The fail-safe code that PostSharp implemented around a third-party licensing component assumed all failures would be managed exceptions (which they could catch and deal with accordingly).  Instead, this third-party component simply terminated the process.  The end result–any of their customers using the latest version of PostSharp couldn’t compile any solution that included it.  There’s no way of knowing for sure how many hours of productivity (and money) was lost as a result of this component, but the amounts were probably significant.  To his credit, the CEO apologized, his development team removed the offending dependency and sacrificed the feature which depended on it.

There are many lessons to be learned (or re-learned) from what we experienced with PostSharp, but I’ll talk about three. First, if a third-party dependency is critical to your application and has a licensing option that includes support, it is best to pay the money so that you have recourse if and when there’s an issue. On the Microsoft stack, this is proving increasing costly as more third-party .NET libraries and tools raise their prices (there are quite a few formerly free .NET tools that have been purchased by companies and re-released as rather costly closed-source software).

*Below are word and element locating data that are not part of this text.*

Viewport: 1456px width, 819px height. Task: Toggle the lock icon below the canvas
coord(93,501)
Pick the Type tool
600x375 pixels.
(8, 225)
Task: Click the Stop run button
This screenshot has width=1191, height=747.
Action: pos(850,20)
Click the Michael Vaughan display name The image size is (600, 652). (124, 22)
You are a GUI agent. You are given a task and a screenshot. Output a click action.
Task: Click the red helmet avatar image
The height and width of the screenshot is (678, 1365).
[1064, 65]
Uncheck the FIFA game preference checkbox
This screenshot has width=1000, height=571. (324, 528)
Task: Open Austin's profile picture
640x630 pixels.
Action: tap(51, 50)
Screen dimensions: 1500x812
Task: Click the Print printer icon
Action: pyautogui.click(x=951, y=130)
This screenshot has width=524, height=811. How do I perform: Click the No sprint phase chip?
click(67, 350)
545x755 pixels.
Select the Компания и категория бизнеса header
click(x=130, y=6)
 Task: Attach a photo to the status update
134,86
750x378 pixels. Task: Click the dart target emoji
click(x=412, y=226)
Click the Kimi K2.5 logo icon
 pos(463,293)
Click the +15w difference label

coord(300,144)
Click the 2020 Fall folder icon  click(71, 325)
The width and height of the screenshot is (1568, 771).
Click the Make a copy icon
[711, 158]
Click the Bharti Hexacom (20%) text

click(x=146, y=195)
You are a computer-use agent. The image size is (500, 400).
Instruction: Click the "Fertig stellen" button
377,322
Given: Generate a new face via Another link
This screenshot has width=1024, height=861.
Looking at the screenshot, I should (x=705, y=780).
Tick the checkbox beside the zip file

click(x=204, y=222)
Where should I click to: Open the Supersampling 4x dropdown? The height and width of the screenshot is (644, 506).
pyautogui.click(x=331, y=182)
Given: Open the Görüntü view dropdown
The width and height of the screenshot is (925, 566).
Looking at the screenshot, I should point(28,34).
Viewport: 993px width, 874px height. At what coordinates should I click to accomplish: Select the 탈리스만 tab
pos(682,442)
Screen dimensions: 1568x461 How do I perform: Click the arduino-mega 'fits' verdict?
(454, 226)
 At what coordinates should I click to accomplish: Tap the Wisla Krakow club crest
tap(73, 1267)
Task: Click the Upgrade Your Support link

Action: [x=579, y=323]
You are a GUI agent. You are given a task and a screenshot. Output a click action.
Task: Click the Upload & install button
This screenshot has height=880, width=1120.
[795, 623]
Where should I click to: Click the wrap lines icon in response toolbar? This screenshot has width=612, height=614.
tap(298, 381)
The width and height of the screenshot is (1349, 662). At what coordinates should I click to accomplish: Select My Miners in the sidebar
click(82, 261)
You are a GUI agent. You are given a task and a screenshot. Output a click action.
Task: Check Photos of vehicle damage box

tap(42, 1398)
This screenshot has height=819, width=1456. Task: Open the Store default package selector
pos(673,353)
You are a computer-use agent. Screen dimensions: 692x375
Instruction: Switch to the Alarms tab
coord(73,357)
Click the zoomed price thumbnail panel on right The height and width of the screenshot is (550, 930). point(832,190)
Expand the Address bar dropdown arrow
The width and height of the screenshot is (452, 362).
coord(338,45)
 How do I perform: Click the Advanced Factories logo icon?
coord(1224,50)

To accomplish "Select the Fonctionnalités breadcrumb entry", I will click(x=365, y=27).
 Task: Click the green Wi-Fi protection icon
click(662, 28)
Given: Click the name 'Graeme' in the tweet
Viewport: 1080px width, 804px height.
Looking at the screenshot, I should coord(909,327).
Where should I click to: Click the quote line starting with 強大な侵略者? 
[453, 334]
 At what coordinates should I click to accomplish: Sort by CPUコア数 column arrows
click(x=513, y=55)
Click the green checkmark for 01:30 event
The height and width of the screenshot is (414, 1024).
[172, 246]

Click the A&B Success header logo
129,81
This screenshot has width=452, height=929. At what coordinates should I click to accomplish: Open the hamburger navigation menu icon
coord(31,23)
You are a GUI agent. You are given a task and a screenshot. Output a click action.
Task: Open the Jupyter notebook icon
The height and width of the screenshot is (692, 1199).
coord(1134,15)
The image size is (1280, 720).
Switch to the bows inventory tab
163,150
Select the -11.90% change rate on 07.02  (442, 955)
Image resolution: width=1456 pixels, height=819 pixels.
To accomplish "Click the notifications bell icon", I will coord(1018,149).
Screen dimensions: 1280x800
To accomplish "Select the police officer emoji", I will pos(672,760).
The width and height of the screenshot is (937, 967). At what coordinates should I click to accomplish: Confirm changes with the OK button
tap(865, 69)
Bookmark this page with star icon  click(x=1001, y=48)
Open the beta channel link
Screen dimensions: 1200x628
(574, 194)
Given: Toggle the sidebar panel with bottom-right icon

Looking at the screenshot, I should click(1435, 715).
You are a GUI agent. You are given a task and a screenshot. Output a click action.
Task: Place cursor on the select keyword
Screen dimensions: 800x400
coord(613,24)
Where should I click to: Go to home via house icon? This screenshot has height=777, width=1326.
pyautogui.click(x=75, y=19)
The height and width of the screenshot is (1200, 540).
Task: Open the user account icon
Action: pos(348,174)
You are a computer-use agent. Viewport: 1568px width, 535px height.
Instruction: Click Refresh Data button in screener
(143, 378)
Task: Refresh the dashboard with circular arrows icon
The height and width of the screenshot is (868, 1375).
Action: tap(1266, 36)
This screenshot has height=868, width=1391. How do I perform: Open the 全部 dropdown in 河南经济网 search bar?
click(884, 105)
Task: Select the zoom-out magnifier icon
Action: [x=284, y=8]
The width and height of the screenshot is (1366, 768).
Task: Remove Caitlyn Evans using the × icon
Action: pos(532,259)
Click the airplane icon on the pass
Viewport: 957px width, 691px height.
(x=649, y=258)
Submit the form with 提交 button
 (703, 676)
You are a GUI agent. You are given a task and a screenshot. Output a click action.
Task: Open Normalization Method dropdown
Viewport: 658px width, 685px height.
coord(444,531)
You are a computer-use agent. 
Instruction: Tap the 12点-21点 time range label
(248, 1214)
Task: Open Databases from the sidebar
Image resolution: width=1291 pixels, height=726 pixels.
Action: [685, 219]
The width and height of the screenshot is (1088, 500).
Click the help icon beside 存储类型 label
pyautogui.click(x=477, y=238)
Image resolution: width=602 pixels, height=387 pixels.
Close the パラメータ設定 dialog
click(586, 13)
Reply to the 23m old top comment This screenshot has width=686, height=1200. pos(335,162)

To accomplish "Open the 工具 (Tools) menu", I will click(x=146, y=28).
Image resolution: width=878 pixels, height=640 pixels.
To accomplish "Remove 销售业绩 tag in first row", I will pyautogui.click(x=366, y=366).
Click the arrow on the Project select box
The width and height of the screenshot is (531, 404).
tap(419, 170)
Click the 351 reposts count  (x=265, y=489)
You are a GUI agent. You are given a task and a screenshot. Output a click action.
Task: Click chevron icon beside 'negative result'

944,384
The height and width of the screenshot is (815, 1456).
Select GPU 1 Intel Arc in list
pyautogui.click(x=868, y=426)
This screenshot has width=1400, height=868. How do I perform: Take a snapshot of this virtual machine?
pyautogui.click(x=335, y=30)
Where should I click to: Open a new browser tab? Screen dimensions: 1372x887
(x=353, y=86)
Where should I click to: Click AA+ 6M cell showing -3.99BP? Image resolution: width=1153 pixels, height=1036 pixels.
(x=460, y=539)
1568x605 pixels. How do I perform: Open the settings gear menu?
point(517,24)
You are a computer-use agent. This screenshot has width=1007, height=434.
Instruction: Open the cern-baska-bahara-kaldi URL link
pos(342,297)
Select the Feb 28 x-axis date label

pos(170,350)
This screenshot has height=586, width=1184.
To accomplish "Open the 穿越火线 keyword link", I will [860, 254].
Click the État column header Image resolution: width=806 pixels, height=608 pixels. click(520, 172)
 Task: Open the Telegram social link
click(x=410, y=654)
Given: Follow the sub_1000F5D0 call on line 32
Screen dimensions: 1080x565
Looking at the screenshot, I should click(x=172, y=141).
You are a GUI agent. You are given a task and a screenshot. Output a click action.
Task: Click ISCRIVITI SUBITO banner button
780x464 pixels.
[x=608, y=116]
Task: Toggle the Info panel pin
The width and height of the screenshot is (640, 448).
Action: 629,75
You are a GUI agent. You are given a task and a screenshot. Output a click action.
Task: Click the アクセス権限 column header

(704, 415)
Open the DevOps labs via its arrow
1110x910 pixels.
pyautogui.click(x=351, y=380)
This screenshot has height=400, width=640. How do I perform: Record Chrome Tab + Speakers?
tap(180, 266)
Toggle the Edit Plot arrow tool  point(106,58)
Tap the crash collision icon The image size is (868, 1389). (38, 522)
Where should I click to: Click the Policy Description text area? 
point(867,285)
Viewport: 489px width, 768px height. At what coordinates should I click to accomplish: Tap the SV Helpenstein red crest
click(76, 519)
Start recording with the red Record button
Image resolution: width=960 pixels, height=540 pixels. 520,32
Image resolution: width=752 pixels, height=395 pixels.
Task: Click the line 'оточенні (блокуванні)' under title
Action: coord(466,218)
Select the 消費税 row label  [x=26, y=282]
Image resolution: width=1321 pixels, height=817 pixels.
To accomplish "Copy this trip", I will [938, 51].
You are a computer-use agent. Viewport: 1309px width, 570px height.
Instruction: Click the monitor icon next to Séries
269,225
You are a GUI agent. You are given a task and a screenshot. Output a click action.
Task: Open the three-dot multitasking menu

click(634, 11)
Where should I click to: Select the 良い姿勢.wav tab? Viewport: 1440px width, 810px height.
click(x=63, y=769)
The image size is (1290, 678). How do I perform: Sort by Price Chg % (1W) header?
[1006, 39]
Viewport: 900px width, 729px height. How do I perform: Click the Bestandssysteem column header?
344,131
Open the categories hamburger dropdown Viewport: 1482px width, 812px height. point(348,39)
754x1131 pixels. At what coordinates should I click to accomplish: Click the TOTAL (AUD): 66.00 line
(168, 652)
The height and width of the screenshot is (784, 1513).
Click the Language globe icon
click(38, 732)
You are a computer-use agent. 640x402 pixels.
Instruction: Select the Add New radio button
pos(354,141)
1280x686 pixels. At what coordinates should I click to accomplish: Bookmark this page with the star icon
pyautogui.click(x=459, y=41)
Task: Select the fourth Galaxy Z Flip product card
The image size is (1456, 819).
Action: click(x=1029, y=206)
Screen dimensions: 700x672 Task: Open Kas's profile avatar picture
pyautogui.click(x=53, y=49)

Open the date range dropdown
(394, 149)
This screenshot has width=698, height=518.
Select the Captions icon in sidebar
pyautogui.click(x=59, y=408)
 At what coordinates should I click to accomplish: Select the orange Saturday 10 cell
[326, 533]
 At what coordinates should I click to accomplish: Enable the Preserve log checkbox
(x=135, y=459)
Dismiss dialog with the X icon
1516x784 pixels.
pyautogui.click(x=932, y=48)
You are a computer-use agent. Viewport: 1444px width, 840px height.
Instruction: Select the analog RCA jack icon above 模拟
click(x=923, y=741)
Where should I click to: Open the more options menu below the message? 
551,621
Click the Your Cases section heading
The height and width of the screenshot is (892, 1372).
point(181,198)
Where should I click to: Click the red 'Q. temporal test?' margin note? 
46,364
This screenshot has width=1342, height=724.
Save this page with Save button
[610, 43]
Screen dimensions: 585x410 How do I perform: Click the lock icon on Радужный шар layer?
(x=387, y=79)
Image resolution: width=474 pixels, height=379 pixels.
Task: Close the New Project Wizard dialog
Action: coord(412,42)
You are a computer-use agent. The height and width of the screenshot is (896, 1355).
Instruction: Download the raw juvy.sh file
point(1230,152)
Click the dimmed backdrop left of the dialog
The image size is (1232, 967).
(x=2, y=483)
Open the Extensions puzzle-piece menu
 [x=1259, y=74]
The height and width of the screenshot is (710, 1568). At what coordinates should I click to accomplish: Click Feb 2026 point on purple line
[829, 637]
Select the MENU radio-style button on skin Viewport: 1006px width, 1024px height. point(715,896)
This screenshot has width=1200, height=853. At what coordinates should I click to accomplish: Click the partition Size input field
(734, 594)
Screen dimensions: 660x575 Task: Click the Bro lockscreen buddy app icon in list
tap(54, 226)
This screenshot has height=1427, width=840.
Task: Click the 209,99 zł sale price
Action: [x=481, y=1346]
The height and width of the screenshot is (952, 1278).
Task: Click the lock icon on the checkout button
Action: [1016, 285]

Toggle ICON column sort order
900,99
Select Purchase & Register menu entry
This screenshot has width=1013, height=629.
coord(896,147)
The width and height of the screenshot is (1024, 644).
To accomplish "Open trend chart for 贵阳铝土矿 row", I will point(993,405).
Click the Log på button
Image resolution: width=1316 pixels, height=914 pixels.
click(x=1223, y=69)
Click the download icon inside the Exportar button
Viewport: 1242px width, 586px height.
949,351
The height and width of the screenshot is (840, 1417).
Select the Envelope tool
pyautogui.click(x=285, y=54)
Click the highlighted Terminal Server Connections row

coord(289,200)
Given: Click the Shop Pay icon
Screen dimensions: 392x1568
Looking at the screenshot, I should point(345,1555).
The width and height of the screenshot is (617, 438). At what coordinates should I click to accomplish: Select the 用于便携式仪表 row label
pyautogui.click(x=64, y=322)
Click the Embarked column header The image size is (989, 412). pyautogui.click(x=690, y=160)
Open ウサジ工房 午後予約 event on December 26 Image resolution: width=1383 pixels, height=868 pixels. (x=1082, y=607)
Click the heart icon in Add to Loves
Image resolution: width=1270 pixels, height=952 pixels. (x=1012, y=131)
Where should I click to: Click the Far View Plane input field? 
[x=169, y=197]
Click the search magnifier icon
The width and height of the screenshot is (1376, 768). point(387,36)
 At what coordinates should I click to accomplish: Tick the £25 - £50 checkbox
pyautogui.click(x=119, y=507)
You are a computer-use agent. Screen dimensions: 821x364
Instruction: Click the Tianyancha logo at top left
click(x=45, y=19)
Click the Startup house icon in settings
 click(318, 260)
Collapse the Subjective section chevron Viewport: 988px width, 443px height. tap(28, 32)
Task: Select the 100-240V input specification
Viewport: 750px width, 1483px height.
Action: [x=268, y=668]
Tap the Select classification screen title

Second, whether or not there are licensing costs, it’s a good idea to have more than one option for critical third-party dependencies. In the case of aspect-oriented programming on .NET, there are a number of alternatives to PostSharp. The vendor is even confident enough to list them on their website. So if licensing costs are significant enough a concern, it may be better to choose an open-source option that is less-convenient but gives you the ability to customize it than a paid option which doesn’t (and yokes you to a specific vendor).

Third, It may make sense to avoid taking on a third-party dependency altogether. When it comes to the Microsoft stack, it’s likely that they offer a framework or API with at least some of the capabilities you need for your solution. In the case of AOP, Microsoft offers Unity to support those capabilities. Especially in the case where you’re only considering the free tier of capabilities for a third-party dependency where Microsoft offers a product, if that free tier functionality isn’t a significant improvement, it may be best to stick with the Microsoft option.